▶ **Work to be completed**
Write out each entry once more so that it matches the original exactly.

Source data
----

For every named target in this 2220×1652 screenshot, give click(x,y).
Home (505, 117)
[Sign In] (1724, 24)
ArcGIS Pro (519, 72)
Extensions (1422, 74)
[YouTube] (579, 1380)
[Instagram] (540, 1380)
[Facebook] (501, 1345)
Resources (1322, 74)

----

▶ **Response to the exercise**
For every named target in this 2220×1652 screenshot, give click(x,y).
Home (505, 117)
[Sign In] (1724, 24)
ArcGIS Pro (519, 72)
Extensions (1422, 74)
[YouTube] (579, 1380)
[Instagram] (540, 1380)
[Facebook] (501, 1345)
Resources (1322, 74)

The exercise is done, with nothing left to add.